Linux Kernel Watchdog Explained

The Linux kernel watchdog is used to monitor if a system is running.
The watchdog module is specific to the hardware or chip being used.
It is useful for systems that are mission critical and need the ability to reboot themselves without human intervention.

Wrong configurations of a watchdog on your system can cause problems like:

  • Endless reboot loop
  • File corruption due to hard reset
  • Unpredictable random reboots
To use watchdog peripheral in Linux, you will need:
  • Watchdog driver
  • Watchdog device node
  • You can recreate it if it doesn't exists:
    
    $ sudo mknod /dev/watchdog c 10 130
    	

Watchdog Module

Watchdog functionality on the hardware side sets up a timer that times out after a predetermined period. The watchdog software then periodically refreshes the hardware timer.
If the software stops refreshing, then after the predetermined period, the timer performs a hardware reset of the device.
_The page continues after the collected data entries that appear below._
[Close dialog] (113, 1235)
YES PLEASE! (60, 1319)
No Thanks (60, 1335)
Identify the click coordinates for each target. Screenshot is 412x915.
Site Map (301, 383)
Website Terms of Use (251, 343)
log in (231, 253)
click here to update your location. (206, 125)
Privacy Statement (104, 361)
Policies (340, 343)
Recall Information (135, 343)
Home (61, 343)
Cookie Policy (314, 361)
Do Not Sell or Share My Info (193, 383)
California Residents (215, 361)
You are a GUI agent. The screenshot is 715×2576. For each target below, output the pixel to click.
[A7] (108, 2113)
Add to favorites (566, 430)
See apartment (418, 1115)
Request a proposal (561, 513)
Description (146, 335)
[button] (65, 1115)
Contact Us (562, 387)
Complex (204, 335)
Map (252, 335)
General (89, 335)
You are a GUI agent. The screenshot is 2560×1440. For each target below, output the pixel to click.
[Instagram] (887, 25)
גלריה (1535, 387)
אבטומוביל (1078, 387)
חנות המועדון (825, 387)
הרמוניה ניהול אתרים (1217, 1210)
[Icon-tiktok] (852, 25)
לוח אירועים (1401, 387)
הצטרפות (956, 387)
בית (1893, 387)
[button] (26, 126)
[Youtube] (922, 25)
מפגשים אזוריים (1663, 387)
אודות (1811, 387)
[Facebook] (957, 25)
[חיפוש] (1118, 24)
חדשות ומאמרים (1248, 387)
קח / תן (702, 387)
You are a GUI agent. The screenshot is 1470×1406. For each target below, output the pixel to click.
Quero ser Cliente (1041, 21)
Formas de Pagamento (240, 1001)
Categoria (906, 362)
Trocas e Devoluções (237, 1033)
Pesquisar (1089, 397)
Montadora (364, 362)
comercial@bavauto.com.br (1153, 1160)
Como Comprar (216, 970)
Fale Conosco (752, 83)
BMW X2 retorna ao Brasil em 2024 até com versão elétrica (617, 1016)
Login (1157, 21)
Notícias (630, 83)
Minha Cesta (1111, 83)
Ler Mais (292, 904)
In order for a watchdog timer to be functional, the motherboard manufacturer has to use the chip’s watchdog functionality.
Also, you need the right watchdog kernel module to be loaded in your Linux system. Different chips use different modules.
For example:

  • Intel chipsets might use the “iTCO_wdt” module
  • HP hardware might use “hpwdt”
  • IBM mainframes might use “vmwatchdog”
  • Xen VM might use “xen_wdt”
After the module is loaded, you can check /dev/watchdog on the Linux system. If this file is present, that means the watchdog kernel device driver or module was loaded.

  • if no application opens the /dev/watchdog file, then the kernel takes care of resetting the watchdog.
  • The watchdog module is a timer, it won't appear as a dedicated kernel thread, but handled by the soft IRQ thread.
  • if an application opens this device file, it becomes responsible of the watchdog, and can reset it by writing to the file
  • The system(watchdog daemon) periodically keeps writing to /dev/watchdog. It is also called “kicking or feeding the watchdog”.
    If the system fails to kick or feed the watchdog, then after a while the system is hard reset by the hardware watchdog.

Watchdog Daemon

It opens /dev/watchdog, and keeps writing to it often enough to keep the kernel from resetting, at least once per minute.
You can do it in one of these two ways:
  • Write any character into ‘/dev/watchdog’.
  • Don’t write ‘V’ character
  • Use IOCTL to insert ‘WDIOC_KEEPALIVE’ value.
Each write delays the reboot time another minute.
After a minute of inactivity the watchdog hardware will cause the reset.

It will test the system resources such as memory usage, if the tests fail so that the watchdog is not refreshed, then watchdog causes a shutdown.

watchdog is such a daemon:

  • The watchdog program writes to /dev/watchdog every ten seconds.
  • If the device is opened but not written to within a minute, the machine will reboot.
  • This feature is available when the kernel is built with "software watchdog" support (standard in Debian kernels) or if the machine is equipped with a hardware watchdog
  • The kernel software watchdog's ability to reboot will depend on the state of the machine and interrupts.
  • The watchdog tool itself runs several health checks and acts appropriately if the system is not in good shape.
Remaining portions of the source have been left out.